SET TASKS:
[a] Copy the part of the difference-scheme passage that begins at the words "Denote the mesh" and ends after the words "f_i^n = f(u_i^n)$ .".
[b] Continue the passage deriving the difference scheme from where it stops.

Denote the mesh points as ( $x_i, t_n$ ), ${x_i} = a + ih, {t_n} = n\tau$ , $i = 0, 1, \cdots, M$ , $n = 0, 1, \cdots, N$ , and denote $\Omega_{\tau} = \{t_n|0\leq n\leq N\}$ , $\Omega = \{x_i|0\leq i\leq M\}$ , $\Omega_{t} = \Omega\times \Omega_{\tau}$ . Then, define grid function $u = \{u_{i}^n|0\leq i\leq M, 0\leq n\leq N\}$ , $v = \{v_{i}^n|0\leq i\leq M, 0\leq n\leq N\}$ on $\Omega_{t}$ . For convenience, we denote $u_i^n = u(x_i, t_n)$ , $v_i^n = v(x_i, t_n), D_i^n = D(u_i^n), f_i^n = f(u_i^n)$ .

The difference operator is defined as follows:

$\begin{align*} \; \; \; \; \; \; \; \; \; \; \; \; \; \; \; \; \delta _t^ + u_i^n = \frac{{u_i^{n + 1} - u_i^n}}{\tau }, \; \; \; \; \; {\delta _x}u_i^n = \frac{{u_{i + 1}^n - u_{i - 1}^n}}{{2h}}, \; \; \; \; \; \delta _x^2u_i^n = \frac{{u_{i + 1}^n - 2u_i^n + u_{i - 1}^n}}{{{h^2}}}. \end{align*}$

We consider the values of Eqs (2.1) and (2.2) at the n-th level of time. By the Taylor expansion for the first-order derivatives in time, it becomes

$\begin{align} {(u_{t})_i^n}& = \delta _t^ + u_i^n - \frac{\tau }{2}{(u_{tt})_i^n} + O({\tau ^2}), \end{align}$

(2.6)

$\begin{align} {(v_{t})_i^n}& = \delta _t^ + v_i^n - \frac{\tau }{2}{(v_{tt})_i^n} + O({\tau ^2}). \end{align}$

(2.7)

To construct second-order accuracy scheme in the temporal direction, $u_{tt}$ and $v_{tt}$ in Eqs (2.6) and (2.7) need to be processed. Therefore, we take the derivatives of both sides of Eqs (2.1) and (2.2) with respect to $t$ , and get

$\begin{align} {u_{tt}} & = D_{xt}u_x + D_xu_{xt} + D_tu_{xx} + Du_{xxt}- \chi u_{xt}v_x-\chi u_xv_{xt} - \chi u_tv_{xx} - \chi uv_{xxt} + f_t, \end{align}$

(2.8)

RECORDS SHOWN:
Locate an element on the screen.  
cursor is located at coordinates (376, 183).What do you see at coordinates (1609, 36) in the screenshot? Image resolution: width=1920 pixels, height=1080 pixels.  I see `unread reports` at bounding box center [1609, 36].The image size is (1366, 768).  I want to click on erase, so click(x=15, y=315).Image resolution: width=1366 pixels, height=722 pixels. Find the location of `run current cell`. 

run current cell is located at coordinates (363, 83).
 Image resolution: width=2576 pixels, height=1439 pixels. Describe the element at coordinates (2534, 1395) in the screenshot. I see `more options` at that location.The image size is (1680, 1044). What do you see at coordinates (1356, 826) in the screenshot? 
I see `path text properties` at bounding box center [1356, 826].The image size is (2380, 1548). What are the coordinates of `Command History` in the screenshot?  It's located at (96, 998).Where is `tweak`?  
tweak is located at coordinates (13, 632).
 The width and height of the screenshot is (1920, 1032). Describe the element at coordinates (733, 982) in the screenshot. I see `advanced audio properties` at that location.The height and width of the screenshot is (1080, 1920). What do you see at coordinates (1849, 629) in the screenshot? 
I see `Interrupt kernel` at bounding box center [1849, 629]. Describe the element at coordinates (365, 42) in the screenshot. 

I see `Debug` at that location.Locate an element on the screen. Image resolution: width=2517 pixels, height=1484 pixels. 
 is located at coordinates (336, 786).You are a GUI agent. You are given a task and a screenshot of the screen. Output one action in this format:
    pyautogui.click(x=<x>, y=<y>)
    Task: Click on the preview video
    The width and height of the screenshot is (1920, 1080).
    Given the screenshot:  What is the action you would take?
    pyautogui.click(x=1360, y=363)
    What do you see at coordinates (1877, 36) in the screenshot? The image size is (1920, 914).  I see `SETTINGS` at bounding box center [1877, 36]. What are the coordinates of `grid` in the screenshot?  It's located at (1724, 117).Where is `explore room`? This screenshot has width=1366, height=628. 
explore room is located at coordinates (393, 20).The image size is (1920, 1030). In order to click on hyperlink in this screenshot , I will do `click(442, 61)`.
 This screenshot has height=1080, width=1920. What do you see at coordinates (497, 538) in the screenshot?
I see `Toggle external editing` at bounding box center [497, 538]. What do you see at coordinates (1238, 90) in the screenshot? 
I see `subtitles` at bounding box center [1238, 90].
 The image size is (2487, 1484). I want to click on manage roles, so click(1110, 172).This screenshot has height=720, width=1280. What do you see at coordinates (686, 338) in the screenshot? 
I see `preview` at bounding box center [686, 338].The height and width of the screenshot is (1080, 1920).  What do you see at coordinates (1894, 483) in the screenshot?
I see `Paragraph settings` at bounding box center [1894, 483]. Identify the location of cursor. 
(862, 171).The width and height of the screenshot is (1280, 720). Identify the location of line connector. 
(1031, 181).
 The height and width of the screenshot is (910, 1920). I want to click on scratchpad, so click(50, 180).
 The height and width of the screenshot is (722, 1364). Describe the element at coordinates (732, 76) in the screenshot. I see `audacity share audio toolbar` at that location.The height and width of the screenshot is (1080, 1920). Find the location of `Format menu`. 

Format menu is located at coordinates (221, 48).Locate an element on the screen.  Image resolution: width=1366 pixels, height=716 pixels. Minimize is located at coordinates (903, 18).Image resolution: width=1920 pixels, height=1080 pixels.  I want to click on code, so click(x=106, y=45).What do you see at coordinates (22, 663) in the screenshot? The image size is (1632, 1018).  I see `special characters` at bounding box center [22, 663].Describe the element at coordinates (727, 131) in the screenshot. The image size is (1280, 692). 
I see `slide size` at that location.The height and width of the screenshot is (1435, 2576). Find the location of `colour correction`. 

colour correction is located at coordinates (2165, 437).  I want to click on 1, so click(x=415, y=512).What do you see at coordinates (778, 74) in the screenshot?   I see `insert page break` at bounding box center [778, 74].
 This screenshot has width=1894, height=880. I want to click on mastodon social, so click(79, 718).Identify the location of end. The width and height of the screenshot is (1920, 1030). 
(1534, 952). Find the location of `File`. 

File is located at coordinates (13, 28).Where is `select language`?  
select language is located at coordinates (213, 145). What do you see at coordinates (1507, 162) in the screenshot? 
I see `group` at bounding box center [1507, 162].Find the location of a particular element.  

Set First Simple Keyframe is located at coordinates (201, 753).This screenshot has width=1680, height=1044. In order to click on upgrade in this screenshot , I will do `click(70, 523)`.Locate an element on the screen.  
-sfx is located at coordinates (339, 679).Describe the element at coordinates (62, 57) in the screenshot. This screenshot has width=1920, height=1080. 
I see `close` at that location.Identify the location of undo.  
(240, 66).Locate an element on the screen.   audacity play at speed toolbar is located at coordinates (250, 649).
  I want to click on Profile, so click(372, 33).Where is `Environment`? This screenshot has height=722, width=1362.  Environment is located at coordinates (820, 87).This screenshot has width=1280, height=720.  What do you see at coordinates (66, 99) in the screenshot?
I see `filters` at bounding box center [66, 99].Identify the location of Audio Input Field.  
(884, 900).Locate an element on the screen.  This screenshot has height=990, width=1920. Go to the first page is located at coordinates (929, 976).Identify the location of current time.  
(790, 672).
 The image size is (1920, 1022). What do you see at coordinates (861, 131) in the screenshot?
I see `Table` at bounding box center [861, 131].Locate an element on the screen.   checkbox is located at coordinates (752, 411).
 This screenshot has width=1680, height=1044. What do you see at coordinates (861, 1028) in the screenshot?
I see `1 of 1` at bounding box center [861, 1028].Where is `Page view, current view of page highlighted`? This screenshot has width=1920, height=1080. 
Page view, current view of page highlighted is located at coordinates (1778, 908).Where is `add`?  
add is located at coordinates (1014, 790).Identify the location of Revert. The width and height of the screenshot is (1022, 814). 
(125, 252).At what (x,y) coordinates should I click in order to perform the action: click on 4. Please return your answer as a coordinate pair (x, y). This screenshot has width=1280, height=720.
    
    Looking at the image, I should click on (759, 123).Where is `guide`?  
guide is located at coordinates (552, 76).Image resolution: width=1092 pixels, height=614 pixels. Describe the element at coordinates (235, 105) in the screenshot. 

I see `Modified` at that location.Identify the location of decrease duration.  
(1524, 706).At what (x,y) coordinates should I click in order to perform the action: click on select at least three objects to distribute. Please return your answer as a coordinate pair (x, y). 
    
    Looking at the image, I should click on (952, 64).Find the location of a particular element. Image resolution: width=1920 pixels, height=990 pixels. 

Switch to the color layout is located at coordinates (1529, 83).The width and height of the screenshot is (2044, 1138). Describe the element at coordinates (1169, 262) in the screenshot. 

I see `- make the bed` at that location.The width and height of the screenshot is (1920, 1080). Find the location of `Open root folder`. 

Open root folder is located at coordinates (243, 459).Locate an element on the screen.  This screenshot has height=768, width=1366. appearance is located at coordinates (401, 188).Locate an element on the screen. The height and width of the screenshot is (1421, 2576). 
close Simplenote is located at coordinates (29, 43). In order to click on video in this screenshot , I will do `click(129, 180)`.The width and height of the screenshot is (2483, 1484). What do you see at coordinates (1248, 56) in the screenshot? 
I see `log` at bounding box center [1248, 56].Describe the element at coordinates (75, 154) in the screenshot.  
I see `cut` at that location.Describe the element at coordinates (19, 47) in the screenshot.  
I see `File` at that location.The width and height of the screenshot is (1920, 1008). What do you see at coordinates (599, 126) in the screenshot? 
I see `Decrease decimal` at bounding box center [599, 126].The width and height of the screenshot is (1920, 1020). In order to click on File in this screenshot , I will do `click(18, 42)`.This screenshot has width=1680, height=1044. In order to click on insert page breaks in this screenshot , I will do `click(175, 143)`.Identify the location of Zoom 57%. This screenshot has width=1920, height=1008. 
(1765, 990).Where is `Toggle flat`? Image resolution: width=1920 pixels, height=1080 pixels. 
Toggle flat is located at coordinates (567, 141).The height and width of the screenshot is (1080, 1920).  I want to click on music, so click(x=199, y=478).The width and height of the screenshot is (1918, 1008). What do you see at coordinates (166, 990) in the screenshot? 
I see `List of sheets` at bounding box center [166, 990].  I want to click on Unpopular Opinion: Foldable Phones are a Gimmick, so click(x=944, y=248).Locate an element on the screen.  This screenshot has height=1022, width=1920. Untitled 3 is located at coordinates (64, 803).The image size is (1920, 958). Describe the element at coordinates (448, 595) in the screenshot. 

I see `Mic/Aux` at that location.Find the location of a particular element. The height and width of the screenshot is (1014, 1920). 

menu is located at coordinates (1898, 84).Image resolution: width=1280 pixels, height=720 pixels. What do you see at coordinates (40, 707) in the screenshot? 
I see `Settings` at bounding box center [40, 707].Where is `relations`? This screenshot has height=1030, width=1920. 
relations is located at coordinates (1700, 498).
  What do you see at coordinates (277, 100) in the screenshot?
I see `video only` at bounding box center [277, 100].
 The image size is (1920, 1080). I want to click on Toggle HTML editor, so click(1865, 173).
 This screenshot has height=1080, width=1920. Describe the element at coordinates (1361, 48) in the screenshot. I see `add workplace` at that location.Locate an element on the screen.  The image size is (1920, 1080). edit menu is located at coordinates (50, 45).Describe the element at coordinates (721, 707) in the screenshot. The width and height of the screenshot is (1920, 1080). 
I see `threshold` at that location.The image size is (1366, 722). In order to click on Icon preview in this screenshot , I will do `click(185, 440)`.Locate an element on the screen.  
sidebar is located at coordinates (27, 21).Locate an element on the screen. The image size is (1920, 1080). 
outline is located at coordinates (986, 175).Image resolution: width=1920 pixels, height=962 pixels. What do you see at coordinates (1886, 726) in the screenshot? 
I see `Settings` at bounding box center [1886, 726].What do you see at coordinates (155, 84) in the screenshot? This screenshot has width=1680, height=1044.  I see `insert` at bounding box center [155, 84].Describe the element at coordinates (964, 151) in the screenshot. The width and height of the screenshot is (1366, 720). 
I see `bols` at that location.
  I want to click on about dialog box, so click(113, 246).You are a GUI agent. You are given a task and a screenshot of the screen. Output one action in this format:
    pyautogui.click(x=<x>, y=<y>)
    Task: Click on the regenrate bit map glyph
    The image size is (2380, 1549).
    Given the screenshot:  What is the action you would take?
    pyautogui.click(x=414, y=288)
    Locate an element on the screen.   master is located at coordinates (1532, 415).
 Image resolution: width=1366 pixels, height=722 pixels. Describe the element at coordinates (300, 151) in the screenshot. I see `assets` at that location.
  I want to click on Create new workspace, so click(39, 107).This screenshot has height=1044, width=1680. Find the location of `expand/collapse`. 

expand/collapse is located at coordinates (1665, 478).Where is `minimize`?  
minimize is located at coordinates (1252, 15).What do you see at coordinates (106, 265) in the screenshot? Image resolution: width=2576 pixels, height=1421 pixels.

TASK-BY-TASK OUTPUTS:
[a]
Denote the mesh points as ( $x_i, t_n$ ), ${x_i} = a + ih, {t_n} = n\tau$ , $i = 0, 1, \cdots, M$ , $n = 0, 1, \cdots, N$ , and denote $\Omega_{\tau} = \{t_n|0\leq n\leq N\}$ , $\Omega = \{x_i|0\leq i\leq M\}$ , $\Omega_{t} = \Omega\times \Omega_{\tau}$ . Then, define grid function $u = \{u_{i}^n|0\leq i\leq M, 0\leq n\leq N\}$ , $v = \{v_{i}^n|0\leq i\leq M, 0\leq n\leq N\}$ on $\Omega_{t}$ . For convenience, we denote $u_i^n = u(x_i, t_n)$ , $v_i^n = v(x_i, t_n), D_i^n = D(u_i^n), f_i^n = f(u_i^n)$ .

[b]
$\begin{align} {v_{tt}} & = {p_1}v_{xxt} + {p_2}u_{xxt} + \alpha u_t - \beta v_t. \end{align}$

(2.9)

To discretize Eqs (2.8) and (2.9) at point $(x_i, t_n)$ , we use the central difference quotient for the spatial derivatives and forward difference quotient for the temporal derivatives,

$\begin{align} (u_{tt})_i^n & = \delta _t^ + {\delta _x}D_i^n{\delta _x}u_i^n + {\delta _x}D_i^n\delta _t^ + {\delta _x}u_i^n + \delta _t^ + D_i^n\delta _x^2u_i^n + D_i^n\delta _t^ + \delta _x^2u_i^n - \chi \delta _t^ + {\delta _x}u_i^n{\delta _x}v_i^n \\ & - \chi {\delta _x}u_i^n\delta _t^ + {\delta _x}v_i^n - \chi \delta _t^ + u_i^n\delta _x^2v_i^n - \chi u_i^n\delta _t^ + \delta _x^2v_i^n + \delta _t^ + f_i^n+ O(\tau + {h^2}), \end{align}$

(2.10)

$\begin{align} (v_{tt})_i^n & = {p_1}\delta _t^ + \delta _x^2v_i^n + {p_2}\delta _t^ + \delta _x^2u_i^n + \alpha \delta _t^ + u_t^n - \beta \delta _t^ + v_i^n + O(\tau + {h^2}), \end{align}$

(2.11)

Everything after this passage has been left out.